**WORK TO BE COMPLETED:** Of all the entries below, retype only the lines from the one with "Go to Casos Confirmados in the sidebar" through the one with "You are a computer-use agent. Screen dimensions: 1536x752", exactly as they appear.

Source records

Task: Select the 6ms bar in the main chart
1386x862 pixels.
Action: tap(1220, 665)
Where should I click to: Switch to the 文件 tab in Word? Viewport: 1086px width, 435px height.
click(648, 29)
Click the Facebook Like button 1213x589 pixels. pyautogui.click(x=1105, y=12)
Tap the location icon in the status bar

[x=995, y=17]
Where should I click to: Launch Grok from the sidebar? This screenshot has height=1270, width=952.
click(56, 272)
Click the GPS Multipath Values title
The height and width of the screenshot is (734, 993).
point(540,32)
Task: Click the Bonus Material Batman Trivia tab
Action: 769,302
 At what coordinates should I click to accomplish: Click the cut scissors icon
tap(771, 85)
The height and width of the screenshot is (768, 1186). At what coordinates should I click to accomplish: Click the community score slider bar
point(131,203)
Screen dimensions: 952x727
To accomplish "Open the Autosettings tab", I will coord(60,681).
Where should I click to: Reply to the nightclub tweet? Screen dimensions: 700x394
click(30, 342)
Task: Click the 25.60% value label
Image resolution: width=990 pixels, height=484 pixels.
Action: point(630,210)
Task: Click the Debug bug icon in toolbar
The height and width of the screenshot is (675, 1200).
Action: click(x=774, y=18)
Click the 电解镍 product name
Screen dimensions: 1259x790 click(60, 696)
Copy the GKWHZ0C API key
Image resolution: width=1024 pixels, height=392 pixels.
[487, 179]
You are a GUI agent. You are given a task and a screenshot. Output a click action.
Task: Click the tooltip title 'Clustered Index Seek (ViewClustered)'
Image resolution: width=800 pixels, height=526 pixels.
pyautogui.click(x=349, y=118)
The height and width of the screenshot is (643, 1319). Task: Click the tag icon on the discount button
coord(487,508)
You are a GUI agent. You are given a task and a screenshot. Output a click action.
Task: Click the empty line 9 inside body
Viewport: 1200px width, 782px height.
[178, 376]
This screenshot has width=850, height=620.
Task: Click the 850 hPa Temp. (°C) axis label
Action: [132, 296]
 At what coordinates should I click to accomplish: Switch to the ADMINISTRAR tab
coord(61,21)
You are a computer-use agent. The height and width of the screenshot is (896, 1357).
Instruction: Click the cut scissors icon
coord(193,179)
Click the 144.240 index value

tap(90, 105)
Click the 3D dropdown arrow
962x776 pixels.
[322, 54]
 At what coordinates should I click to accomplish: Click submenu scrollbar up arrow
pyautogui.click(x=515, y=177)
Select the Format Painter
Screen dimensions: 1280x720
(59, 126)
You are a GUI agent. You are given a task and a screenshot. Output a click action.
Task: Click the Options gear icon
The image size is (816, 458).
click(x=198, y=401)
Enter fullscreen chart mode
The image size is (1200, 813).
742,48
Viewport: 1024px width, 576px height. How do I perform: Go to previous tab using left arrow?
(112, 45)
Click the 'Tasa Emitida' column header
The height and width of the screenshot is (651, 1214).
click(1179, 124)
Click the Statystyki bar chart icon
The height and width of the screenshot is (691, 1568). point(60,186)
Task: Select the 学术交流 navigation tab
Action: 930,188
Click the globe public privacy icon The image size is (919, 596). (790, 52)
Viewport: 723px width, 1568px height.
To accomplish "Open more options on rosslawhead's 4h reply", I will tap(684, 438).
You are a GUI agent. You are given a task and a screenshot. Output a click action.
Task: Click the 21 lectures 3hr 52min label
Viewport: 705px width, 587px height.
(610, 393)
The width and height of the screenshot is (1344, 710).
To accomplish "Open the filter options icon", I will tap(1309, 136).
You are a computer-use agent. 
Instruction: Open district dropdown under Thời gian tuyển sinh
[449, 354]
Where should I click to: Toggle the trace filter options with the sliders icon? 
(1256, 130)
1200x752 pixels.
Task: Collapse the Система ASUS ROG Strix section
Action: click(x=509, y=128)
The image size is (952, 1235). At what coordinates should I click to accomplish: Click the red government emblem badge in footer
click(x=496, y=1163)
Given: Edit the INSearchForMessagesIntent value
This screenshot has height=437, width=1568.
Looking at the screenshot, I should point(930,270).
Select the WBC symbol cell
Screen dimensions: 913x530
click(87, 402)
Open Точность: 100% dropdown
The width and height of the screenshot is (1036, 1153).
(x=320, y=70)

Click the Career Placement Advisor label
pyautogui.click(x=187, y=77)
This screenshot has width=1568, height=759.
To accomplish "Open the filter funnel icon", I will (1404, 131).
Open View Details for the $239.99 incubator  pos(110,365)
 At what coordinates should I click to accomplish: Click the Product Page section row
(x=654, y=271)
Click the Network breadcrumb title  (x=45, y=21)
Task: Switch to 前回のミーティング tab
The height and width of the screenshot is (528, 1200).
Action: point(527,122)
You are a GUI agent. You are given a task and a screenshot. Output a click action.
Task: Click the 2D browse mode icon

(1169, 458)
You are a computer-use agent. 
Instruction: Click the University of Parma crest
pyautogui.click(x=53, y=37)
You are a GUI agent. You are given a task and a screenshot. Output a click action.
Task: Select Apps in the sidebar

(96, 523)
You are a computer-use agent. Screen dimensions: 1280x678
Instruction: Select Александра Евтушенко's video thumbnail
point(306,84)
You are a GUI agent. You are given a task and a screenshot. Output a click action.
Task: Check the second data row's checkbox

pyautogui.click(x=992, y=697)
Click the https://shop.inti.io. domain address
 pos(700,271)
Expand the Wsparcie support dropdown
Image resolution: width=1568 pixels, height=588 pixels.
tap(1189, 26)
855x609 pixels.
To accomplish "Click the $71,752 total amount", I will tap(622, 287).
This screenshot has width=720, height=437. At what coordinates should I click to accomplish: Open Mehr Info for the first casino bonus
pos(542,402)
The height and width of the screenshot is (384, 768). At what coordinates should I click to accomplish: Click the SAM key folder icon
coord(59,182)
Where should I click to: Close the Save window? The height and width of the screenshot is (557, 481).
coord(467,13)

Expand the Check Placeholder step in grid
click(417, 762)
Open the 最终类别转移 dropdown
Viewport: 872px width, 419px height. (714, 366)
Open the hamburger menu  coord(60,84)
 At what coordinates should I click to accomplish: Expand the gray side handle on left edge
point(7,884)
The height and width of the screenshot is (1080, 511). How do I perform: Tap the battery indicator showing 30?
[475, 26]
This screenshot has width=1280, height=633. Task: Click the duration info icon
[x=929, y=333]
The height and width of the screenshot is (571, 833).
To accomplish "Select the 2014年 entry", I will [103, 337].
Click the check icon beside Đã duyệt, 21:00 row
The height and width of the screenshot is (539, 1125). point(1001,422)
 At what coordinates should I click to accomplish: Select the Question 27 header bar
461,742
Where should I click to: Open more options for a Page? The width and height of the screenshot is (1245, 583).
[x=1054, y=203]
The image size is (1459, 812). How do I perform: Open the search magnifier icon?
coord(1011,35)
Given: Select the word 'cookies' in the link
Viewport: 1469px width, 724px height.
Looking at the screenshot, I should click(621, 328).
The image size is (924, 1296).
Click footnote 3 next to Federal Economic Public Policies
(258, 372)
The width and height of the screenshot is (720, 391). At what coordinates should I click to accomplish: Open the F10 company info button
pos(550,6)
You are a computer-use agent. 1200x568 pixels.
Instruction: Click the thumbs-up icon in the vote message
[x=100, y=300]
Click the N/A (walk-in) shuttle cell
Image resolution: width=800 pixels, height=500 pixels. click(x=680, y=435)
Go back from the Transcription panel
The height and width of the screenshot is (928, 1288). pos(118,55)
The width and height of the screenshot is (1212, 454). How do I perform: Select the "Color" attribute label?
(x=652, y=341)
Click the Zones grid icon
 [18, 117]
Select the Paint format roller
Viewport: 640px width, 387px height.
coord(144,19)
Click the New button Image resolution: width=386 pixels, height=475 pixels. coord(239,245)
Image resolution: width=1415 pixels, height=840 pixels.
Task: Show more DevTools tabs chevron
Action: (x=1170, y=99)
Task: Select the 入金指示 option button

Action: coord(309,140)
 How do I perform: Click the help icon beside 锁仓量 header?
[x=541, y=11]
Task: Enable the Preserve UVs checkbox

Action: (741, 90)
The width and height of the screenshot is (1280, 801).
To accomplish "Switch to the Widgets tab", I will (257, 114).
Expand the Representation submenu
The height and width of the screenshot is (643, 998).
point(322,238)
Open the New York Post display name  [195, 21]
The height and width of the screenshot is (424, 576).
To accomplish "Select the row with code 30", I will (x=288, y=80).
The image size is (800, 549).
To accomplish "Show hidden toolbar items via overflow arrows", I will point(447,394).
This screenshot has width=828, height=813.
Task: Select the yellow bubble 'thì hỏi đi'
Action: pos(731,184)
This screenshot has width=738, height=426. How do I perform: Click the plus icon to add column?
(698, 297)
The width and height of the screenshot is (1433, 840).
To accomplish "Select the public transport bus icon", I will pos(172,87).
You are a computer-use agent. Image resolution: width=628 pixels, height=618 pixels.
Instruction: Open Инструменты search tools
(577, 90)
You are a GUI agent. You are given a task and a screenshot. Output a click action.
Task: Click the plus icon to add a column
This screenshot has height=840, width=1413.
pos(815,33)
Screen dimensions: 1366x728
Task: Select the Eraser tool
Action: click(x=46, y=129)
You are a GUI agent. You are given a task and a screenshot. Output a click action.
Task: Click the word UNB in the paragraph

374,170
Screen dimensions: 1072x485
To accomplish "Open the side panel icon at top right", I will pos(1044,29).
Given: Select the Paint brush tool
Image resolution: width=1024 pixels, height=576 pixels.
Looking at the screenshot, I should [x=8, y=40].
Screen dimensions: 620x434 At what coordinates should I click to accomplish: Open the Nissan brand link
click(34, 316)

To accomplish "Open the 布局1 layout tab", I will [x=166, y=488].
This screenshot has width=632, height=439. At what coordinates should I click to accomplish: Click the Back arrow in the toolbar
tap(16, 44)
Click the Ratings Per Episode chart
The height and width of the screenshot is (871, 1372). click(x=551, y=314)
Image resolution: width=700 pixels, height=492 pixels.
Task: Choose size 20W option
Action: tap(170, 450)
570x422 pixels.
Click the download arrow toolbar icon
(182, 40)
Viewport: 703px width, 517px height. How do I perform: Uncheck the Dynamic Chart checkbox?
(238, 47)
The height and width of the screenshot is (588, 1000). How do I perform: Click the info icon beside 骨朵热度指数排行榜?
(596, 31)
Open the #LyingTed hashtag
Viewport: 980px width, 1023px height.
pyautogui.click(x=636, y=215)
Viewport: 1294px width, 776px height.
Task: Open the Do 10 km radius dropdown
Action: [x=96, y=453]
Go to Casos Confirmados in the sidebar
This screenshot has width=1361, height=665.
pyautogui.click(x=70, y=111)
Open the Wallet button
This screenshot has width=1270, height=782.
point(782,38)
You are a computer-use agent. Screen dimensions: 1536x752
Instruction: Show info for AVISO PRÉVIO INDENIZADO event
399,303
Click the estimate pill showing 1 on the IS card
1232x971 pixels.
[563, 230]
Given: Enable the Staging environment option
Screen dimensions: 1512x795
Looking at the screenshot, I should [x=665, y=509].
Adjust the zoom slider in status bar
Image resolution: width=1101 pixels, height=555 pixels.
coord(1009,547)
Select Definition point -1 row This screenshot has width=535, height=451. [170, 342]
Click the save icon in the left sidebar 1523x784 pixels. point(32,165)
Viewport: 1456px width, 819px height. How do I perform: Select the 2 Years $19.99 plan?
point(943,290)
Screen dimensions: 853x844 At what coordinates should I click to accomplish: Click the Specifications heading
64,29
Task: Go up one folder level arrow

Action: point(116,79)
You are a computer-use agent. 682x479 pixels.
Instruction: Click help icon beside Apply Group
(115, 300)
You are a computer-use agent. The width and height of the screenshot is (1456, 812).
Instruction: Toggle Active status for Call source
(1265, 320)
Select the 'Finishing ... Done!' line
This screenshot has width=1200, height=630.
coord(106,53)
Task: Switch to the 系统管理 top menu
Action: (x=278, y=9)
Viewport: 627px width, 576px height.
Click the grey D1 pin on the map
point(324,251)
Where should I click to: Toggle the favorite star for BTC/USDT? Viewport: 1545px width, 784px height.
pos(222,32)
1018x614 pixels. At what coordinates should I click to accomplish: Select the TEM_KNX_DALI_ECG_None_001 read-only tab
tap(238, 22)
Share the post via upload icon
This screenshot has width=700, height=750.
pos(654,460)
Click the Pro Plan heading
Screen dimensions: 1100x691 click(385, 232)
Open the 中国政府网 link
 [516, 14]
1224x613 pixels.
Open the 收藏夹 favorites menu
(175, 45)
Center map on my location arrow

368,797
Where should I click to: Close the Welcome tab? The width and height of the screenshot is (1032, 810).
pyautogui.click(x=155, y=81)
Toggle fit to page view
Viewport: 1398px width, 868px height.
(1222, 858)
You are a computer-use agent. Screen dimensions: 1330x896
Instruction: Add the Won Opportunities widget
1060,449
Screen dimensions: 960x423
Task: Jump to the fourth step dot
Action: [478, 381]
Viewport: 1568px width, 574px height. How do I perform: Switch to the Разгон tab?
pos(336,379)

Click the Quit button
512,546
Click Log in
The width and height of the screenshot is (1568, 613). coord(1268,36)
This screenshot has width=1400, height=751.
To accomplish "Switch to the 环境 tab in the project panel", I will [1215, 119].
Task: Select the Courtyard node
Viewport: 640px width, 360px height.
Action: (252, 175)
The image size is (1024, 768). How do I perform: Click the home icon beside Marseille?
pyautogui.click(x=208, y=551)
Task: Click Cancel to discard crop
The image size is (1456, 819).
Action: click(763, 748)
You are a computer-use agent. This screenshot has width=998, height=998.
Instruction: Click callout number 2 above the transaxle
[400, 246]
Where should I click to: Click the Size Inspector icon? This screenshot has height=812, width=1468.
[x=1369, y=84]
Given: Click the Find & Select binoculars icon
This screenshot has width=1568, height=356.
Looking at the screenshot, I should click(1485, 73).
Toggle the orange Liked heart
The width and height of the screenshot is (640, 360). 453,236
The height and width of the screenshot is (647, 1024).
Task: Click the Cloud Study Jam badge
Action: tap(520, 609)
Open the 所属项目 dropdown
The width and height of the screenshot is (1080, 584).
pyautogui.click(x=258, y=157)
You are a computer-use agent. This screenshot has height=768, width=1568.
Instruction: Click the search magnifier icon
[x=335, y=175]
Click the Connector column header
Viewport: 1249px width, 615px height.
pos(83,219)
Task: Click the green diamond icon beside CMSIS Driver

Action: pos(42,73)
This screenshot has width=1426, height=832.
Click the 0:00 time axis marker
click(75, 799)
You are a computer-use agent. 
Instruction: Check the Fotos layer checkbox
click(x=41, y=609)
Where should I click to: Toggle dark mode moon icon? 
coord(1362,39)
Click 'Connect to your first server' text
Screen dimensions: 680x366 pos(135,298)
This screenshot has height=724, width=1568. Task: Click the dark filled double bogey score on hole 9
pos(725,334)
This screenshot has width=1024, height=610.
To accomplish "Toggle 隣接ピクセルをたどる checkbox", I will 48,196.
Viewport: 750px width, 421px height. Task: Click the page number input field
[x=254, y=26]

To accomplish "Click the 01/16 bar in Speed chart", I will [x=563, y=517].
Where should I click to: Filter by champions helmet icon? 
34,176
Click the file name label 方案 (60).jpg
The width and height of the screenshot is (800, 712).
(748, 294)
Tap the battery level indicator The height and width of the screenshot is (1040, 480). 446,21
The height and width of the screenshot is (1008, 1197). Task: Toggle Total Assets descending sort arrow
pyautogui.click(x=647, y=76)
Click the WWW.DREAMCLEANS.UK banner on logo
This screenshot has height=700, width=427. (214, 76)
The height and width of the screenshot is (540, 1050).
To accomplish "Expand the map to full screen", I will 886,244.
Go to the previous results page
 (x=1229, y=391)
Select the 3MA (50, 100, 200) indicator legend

**TASK RESULT:**
Go to Casos Confirmados in the sidebar
This screenshot has width=1361, height=665.
pyautogui.click(x=70, y=111)
Open the Wallet button
This screenshot has width=1270, height=782.
point(782,38)
You are a computer-use agent. Screen dimensions: 1536x752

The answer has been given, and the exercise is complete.